## Exercise inputs

◆ ◆ ◆

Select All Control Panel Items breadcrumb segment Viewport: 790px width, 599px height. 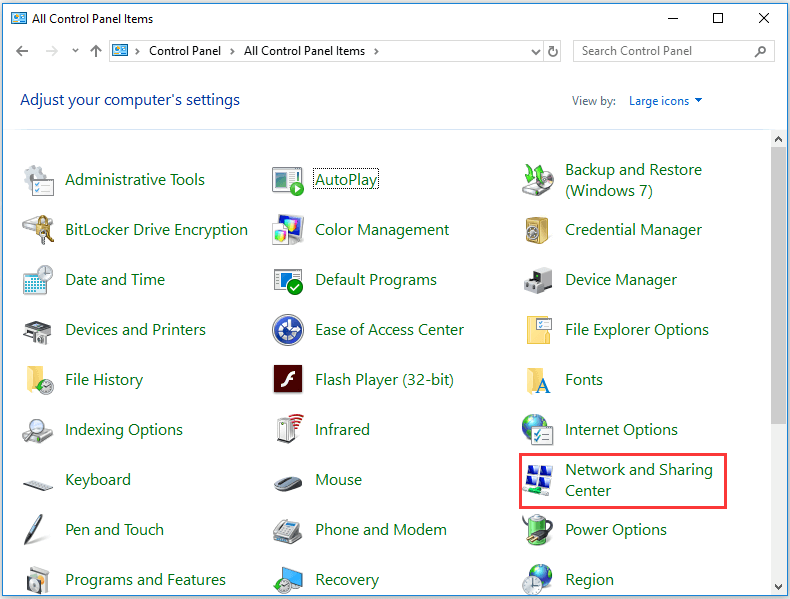pos(304,51)
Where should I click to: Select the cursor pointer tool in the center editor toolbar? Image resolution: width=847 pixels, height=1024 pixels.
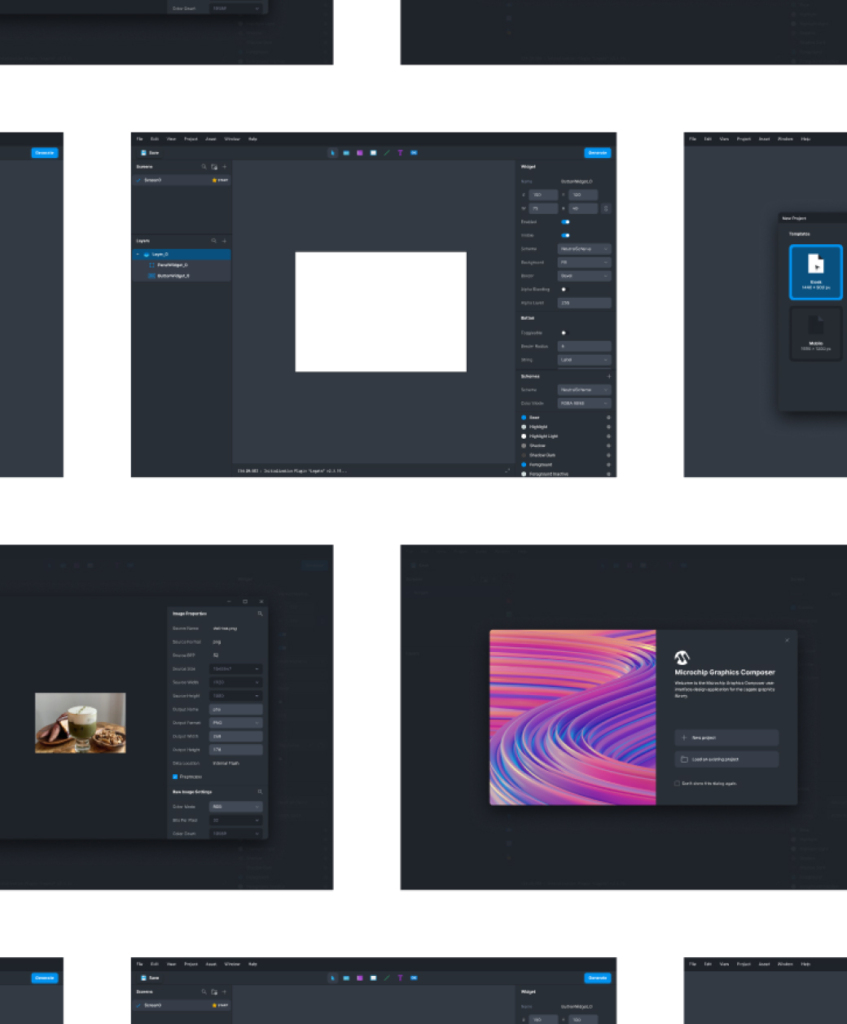click(x=333, y=153)
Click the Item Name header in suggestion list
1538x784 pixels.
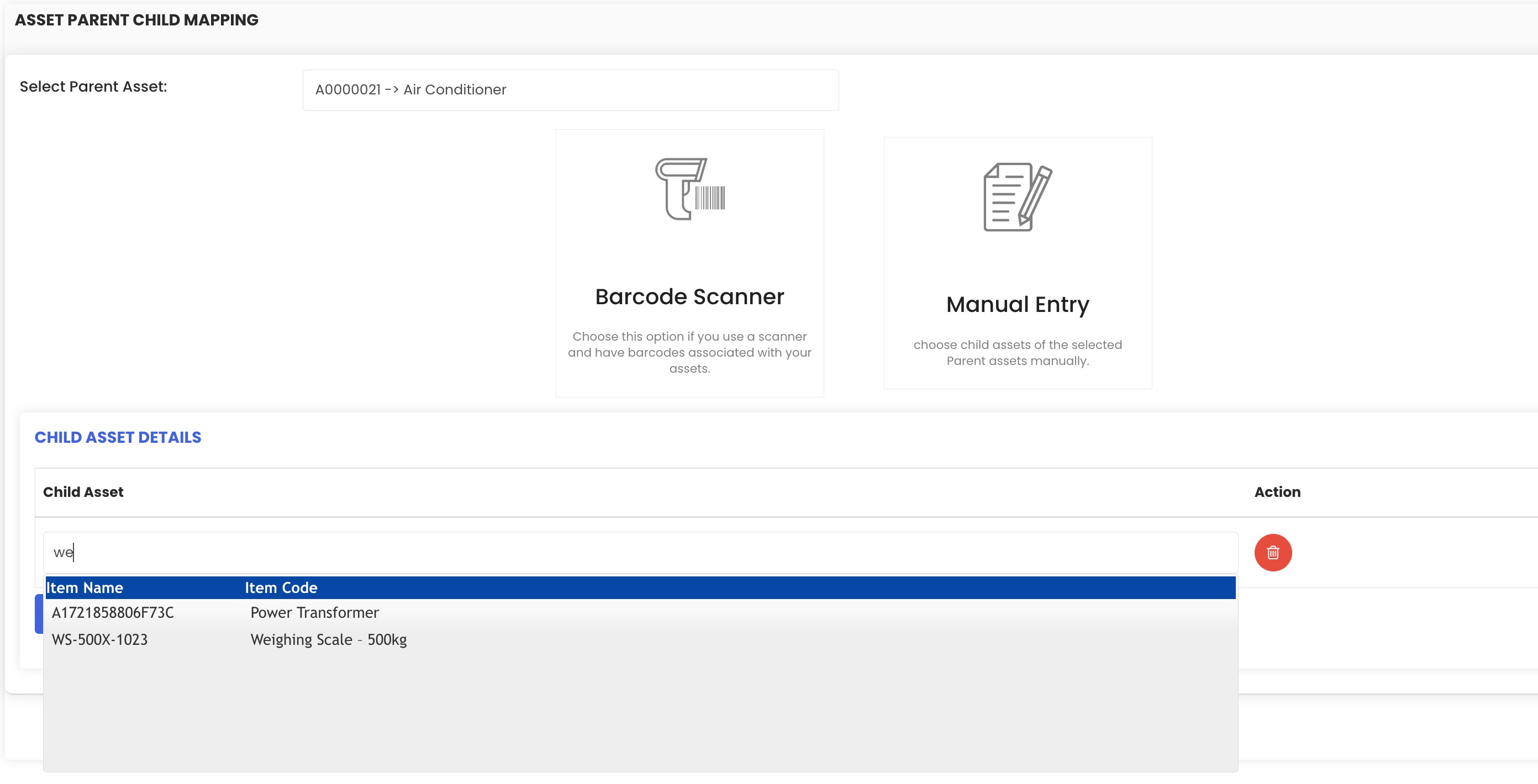(85, 587)
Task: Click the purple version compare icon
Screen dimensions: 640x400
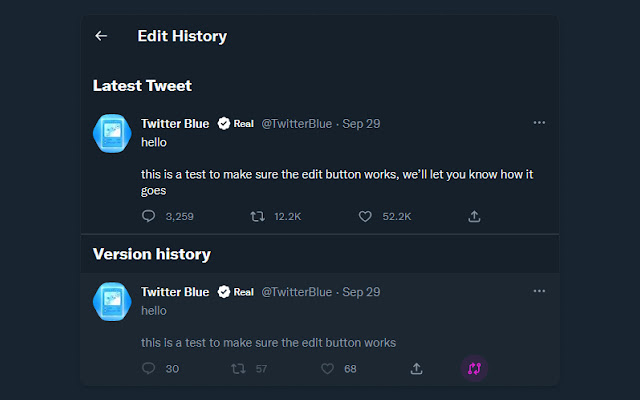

◆ ◆ ◆

## Task objective
Repeat word for word every line from the one containing "Click the Item Name header in suggestion list" through the last line above, omitting the pictures from your answer.

## Task output
Click the Item Name header in suggestion list
1538x784 pixels.
(85, 587)
Task: Click the purple version compare icon
Screen dimensions: 640x400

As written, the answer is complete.